There are many ways by which the same goal may be reached, and as a rule diverse ones must be tried out in order to find the best. I still believed we were all aiming towards this, although not seeing eye to eye on procedure.

I felt very decidedly that the future of the movement was like that of a growing child. You might guide its first faltering steps, but unless you let it run and fall it never could develop its own strength. The younger generation might need a little pushing and prodding now and then, but I was confident that eventually they were going to build toward a sound civilization.

As things recede in time they become of less and less importance. One of my absolute theories is that any movement which has been based on freedom, as this had been, is like a live cell; there is a biology of ideas as there is a biology of cells, and each goes through a process of evolution. The parent cell splits and the new entities in their turn divide and divide again. Instead of indicating breakdown, it is a sign of health; endless energy is spent trying to keep together forces which should be distinct. Each cell is fulfilling its mission in this separation, which in point of fact is no separation at all. Cohesion is maintained until in the end the whole is a vast mosaic cleaving together in union and strength.

Chapter Thirty-three
OLD FATHER ANTIC, THE LAW

Between Fifth and Sixth Avenues, practically in the shadow of the gray mass of St. Francis Xavier’s College, was a shabby, brownstone building, Number 46 West Fifteenth Street. After the two years of gathering statistical histories at 104 Fifth Avenue we decided in 1925 the time had come to expand, and moved to this second home of the Clinical Research Bureau. It was next to an express agency, three steps down from the street, which was generally lined with trucks since the section was thick with lofts, factories, and warehouses—not particularly attractive, but inexpensive, and we had a happy Irish landlord who helped convert the English basement into offices and reception rooms.

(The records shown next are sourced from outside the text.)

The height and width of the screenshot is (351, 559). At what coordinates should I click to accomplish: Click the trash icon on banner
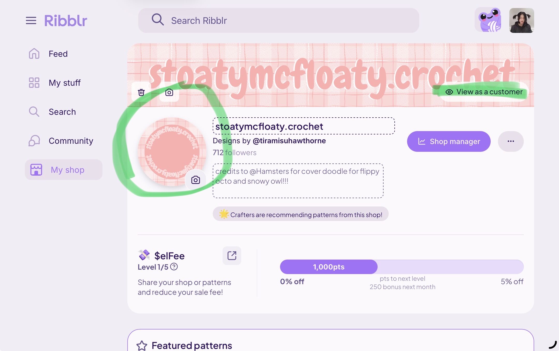pyautogui.click(x=141, y=92)
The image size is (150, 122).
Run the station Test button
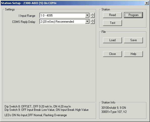pos(112,23)
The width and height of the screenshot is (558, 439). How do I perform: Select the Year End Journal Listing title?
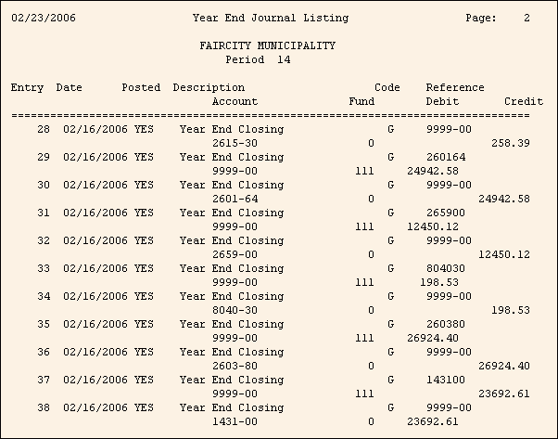[270, 18]
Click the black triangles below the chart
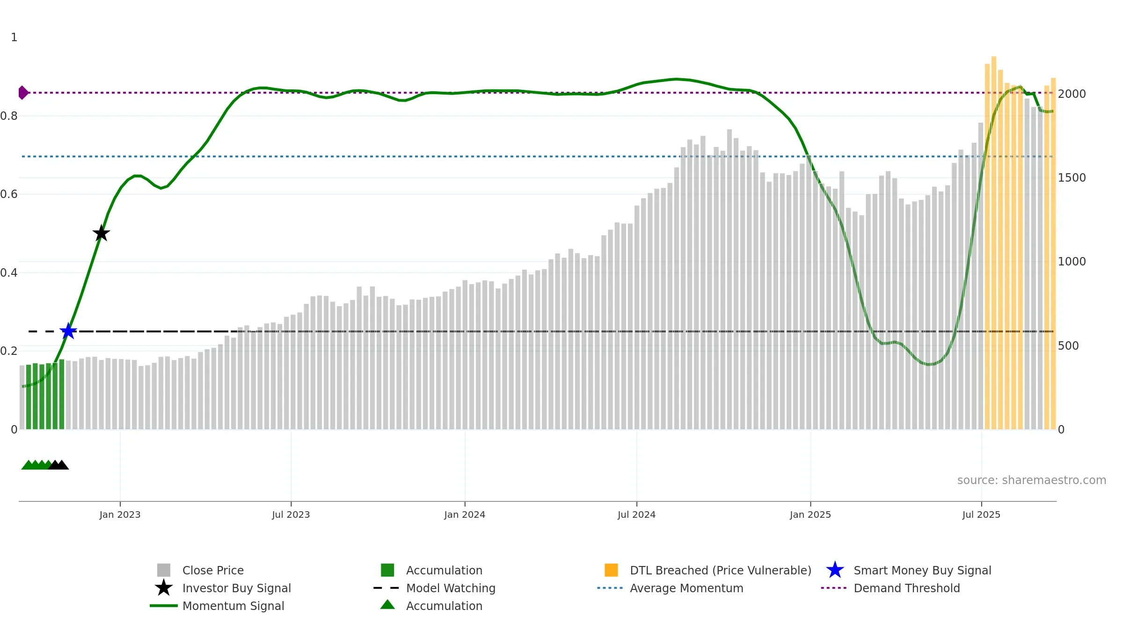 (x=58, y=464)
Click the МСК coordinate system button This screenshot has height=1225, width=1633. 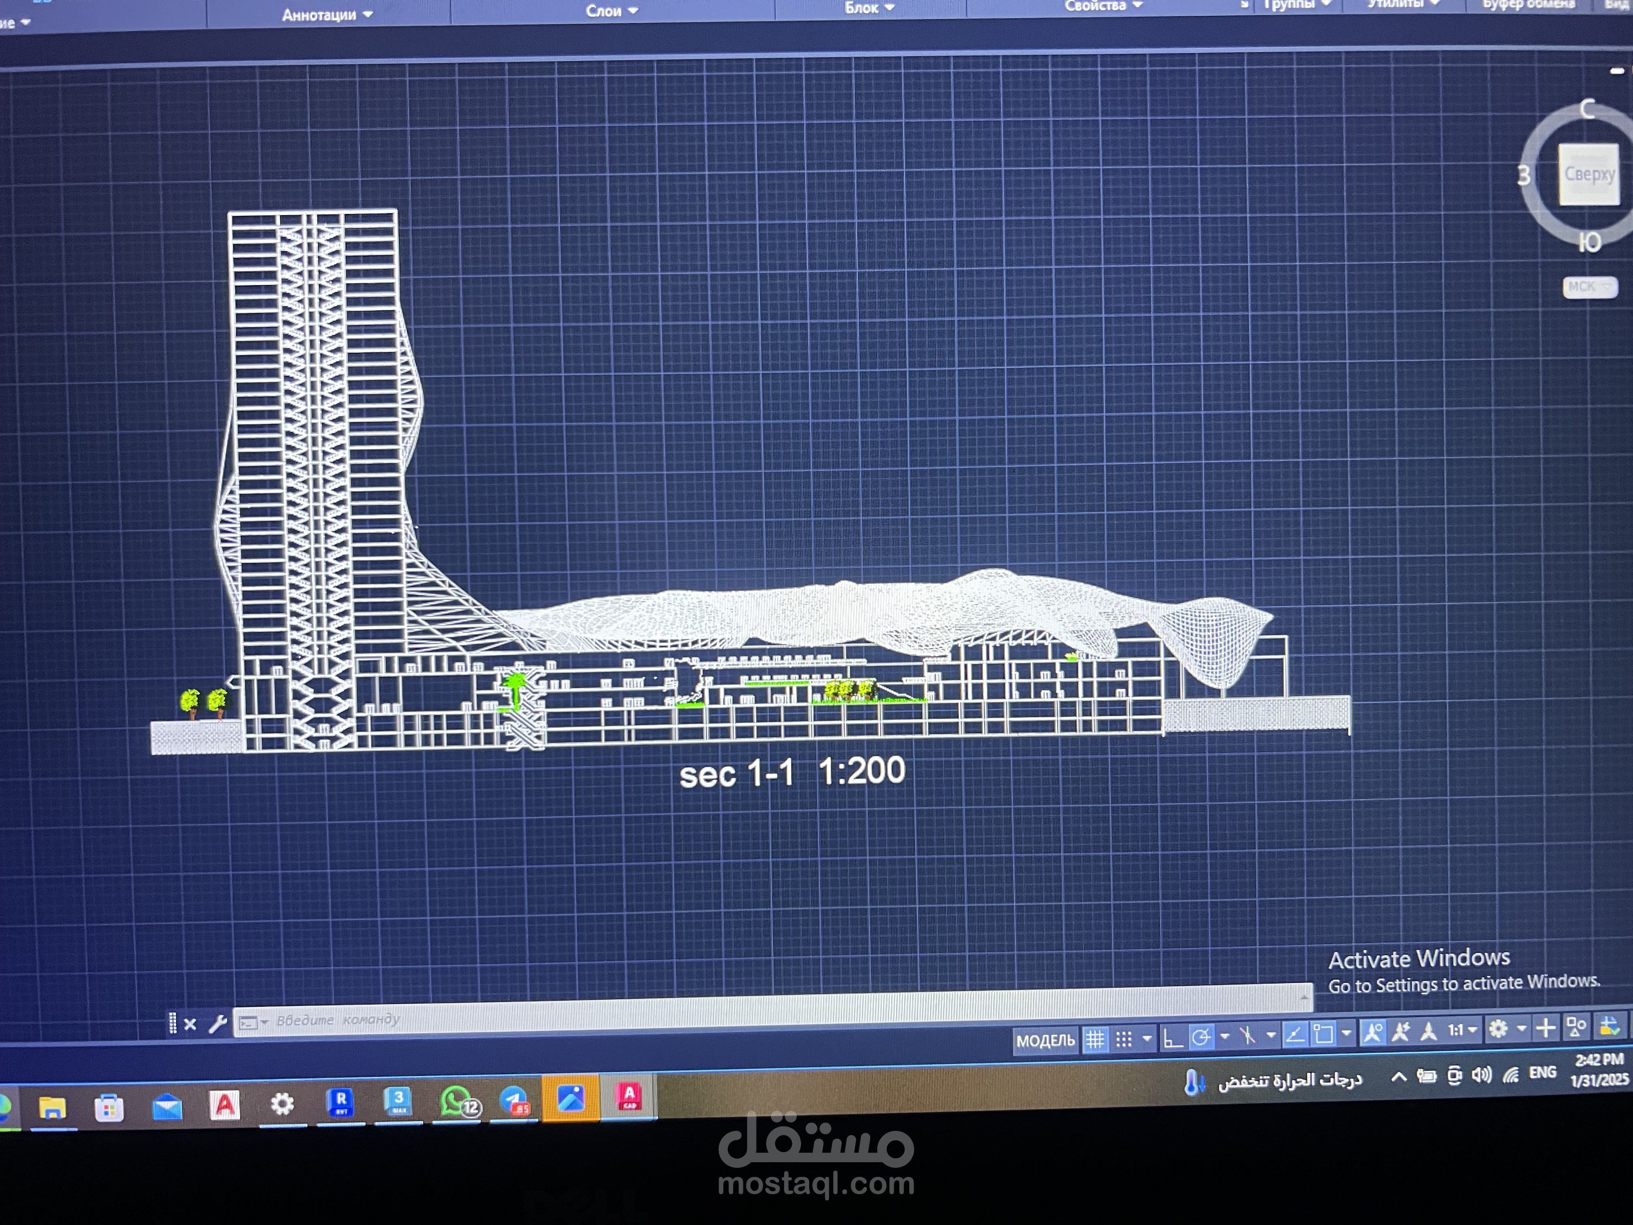(x=1588, y=286)
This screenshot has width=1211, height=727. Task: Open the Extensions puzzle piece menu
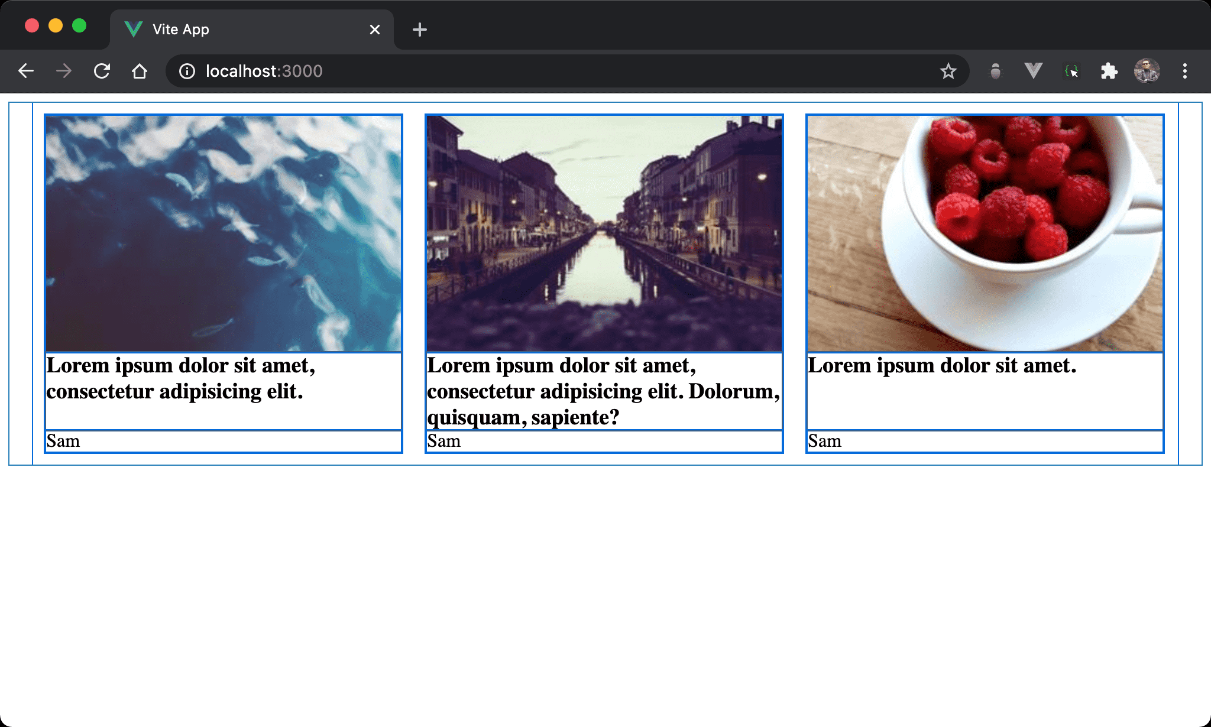(1109, 72)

The clinic was a neighborly place where mothers could congregate. We tried to keep it home-like, so that they would not feel an atmosphere of sickness or disease. The patients were accorded just as much consideration as a business house gave its clients, and not, as in many doctors’ anterooms, made to wait indefinitely; they were usually nervous enough anyhow without having to endure added suspense. Moreover, they had husbands and children to feed and care for, and every hour was precious to them. As they increased, staff increased; two physicians were always on hand. We shortly included the first floor, and finally occupied the three.

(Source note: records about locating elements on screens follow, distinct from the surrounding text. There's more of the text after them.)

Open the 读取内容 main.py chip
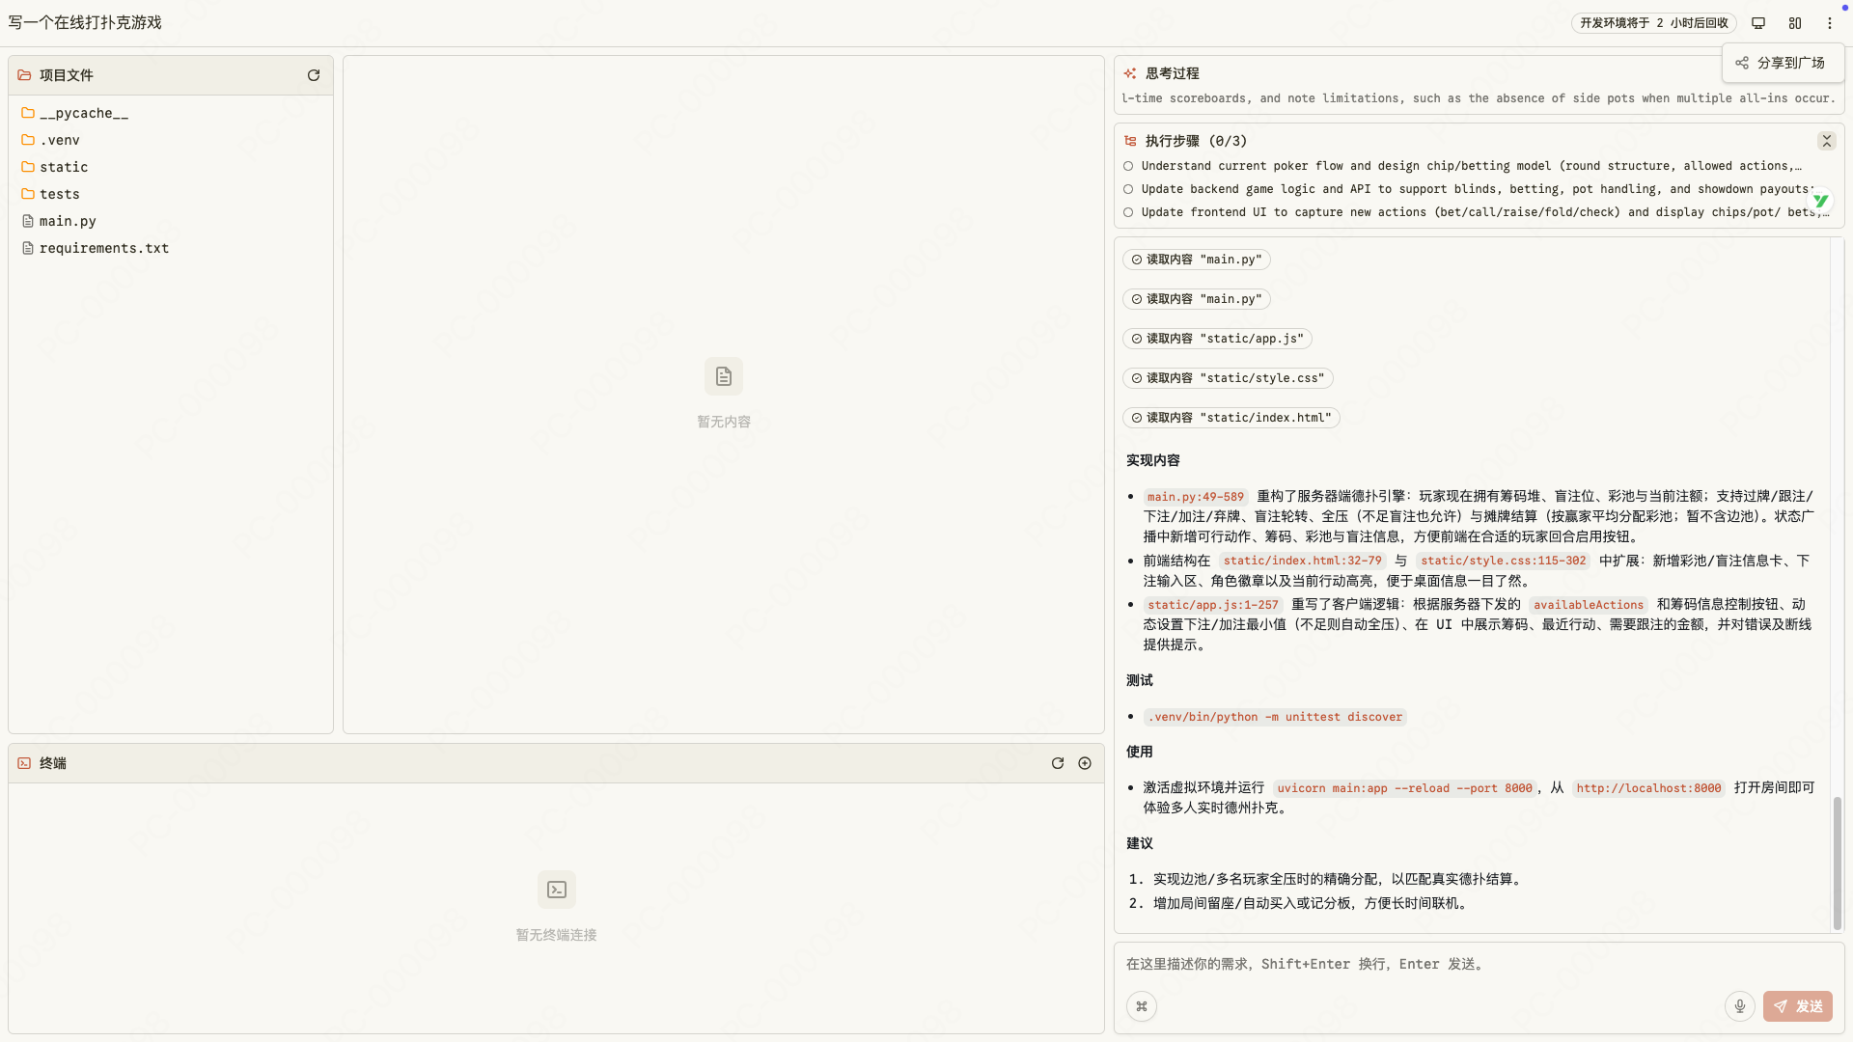This screenshot has height=1042, width=1853. click(x=1196, y=260)
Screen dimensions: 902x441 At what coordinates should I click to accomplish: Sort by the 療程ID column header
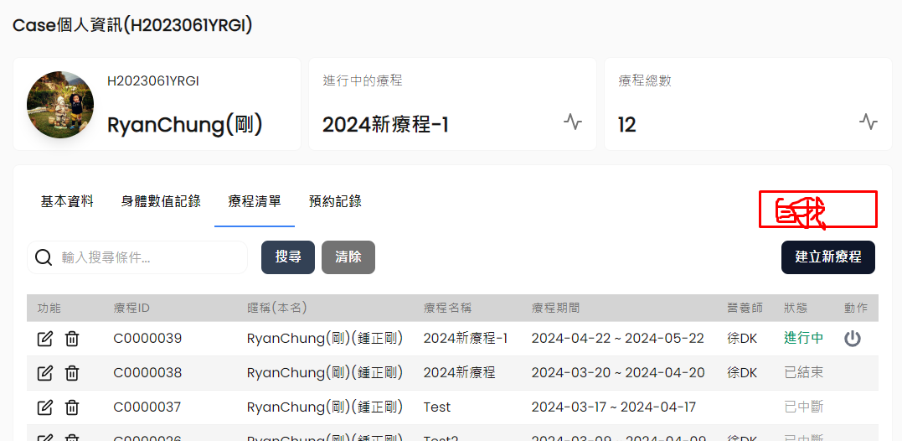pyautogui.click(x=131, y=308)
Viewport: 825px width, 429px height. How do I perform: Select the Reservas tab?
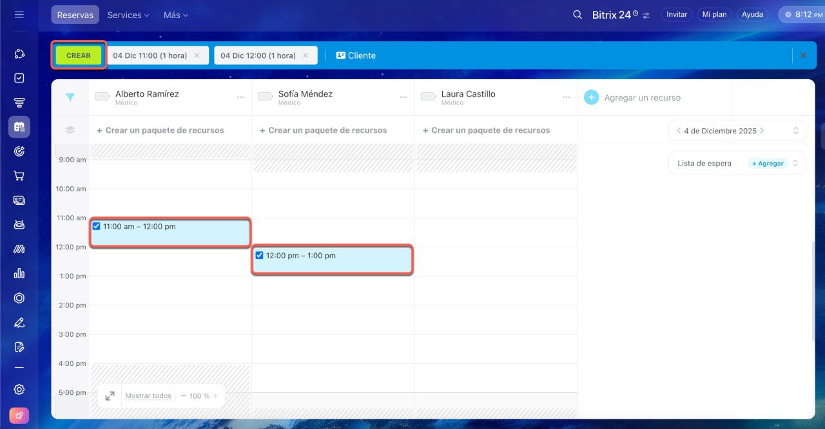tap(75, 15)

About a year before we had changed our location Lord Buckmaster had introduced in the august House of Lords the memorable resolution which we had discussed when I had been last in England.

Rarely had such an eloquent voice been lifted for our cause:

I would appeal on behalf ... of the women upon whose bare backs falls the untempered lash of the primeval curse declaring that “in sorrow thou shalt bring forth children,” the women with the pride and glory of their life broken and discrowned, and the flower of motherhood turned into nothing but decaying weeds; and on behalf of the children who are thrust into this world unwanted, unwelcomed, uncherished, unsustained, the children who do not bring trailing behind them clouds of glory but the taint of inherited disease, and over whose heads there may hover for ever the haunting horror of inherited madness; on behalf of them all I would appeal and as men who believe in the great future of our race, I beg of you, I earnestly entreat you, to support the motion that I seek to move.

It is said that these women whom we seek to benefit are so indolent, so ignorant, so foolish that they will not come for the information. It is not merely that they do come, but the people who make that statement do that which men so often do—they overlook the women’s side of the question. What to a man may be a mere triviality, an act between a sleep and a sleep and forgotten in a moment, may bring to the woman the terror of consequences that we cannot measure, of months of sickness, misery, and ill health, ending with hours of agony that are not veiled under the cloak of chloroform’s most merciful sleep. These are the people that we want to help.